News & Events

Unintended Consequences

I recently was contacted by Lori Styler who is working on a documentary film entitled Dreamers and Fighters, about the New York City teacher purges during the McCarthy period. I’d been part of a panel entitled “Children of the Blacklist” at a conference some years earlier commemorating the New York Teachers Union. Lori remembered my participation and asked if I would contribute a short statement to the website they are building to promote the film: www.DreamersandFighters.com.

At first I wasn’t sure what to write because Abel and Anne Meeropol left the Teachers Union in the mid 1940’s when they moved to Hollywood, and I did not start living with them until 1954. Then I remembered the story below. (It, or a similar version, will soon be on the documentary’s website, if it isn’t already.)

My first memories of Alice Citron are from when I was about seven years old. My brother Michael and I began living with Abel and Anne Meeropol in early 1954 when I was still six, but I don’t believe we visited with Alice until later that year. She had been a friend of the Meeropols since the 1930’s when they’d been in the Teachers Union together. I remember her as a very warm person with a keen wit.

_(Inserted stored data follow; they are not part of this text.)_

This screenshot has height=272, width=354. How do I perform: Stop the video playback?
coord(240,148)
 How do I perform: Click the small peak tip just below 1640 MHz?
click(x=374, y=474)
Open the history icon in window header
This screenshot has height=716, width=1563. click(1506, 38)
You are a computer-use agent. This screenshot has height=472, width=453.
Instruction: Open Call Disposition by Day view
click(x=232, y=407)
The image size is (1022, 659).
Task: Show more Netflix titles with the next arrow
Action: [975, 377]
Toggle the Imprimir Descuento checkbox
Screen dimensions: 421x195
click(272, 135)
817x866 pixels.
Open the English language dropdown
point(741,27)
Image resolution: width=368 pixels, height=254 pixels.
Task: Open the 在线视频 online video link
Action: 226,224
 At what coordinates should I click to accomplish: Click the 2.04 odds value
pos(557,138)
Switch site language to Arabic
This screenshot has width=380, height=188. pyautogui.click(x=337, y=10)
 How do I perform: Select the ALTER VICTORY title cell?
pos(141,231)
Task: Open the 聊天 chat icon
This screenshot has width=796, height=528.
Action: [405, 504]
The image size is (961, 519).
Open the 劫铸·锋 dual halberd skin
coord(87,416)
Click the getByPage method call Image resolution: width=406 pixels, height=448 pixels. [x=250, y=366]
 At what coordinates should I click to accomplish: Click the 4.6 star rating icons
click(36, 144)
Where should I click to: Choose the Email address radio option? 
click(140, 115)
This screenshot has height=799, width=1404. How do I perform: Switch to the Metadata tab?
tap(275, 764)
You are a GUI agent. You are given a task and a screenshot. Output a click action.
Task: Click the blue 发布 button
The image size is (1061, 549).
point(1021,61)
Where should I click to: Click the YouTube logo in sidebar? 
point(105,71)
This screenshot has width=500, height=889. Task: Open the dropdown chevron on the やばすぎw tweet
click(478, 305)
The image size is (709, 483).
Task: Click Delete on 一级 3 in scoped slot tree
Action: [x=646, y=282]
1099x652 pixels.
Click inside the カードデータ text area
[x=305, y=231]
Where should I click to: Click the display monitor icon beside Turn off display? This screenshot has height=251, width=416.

Before I met Alice she had been fired from her teaching job after she refused to sign a loyalty oath during the McCarthy period purges. This was quite a blow for her, but surprisingly, it benefited me.

After losing her teaching job, Alice obtained a new position as Shirley Graham DuBois’ personal secretary. During this period Manny Bloch, our birth parents’ attorney, became my brother’s and my legal guardian. After our birth parents’ execution in June of 1953, Manny Bloch set out to raise a trust fund for our education and Shirley Graham became one of the trustees of that fund.

Abel and Anne Meeropol initially had offered to take us into their home after our parents’ arrest, but it was decided that we should stay with relatives at that time. Then after the executions the Meeropols stepped forward again and offered to adopt us. They contacted their friend Alice Citron, who connected them with Shirley Graham, who, in turn, arranged for them to meet with Manny Bloch.

Manny met with the Meeropols, liked them and was favorably disposed. He was aware that Abel Meeropol was the author of Strange Fruit and The House I Live In, and of course, it didn’t hurt that they had Shirley Graham’s recommendation, engineered by Alice Citron. Alice added her own good word, telling Manny that Abel and Anne would be “perfect.” This also carried weight because Manny knew Alice as one of the stalwarts working on the campaign to save my parents’ lives. Manny agreed to the adoption after that first meeting and that’s how I ultimately became Robert Meeropol.

The red-baiting and subsequent blacklisting of Teachers Union members was terrible. But as with so many other events, there were unintended consequences and not all of them were bad. Alice’s firing set in motion a chain of events that led to me being raised in the home of Abel and Anne Meeropol, two wonderful members of the Teachers’ Union.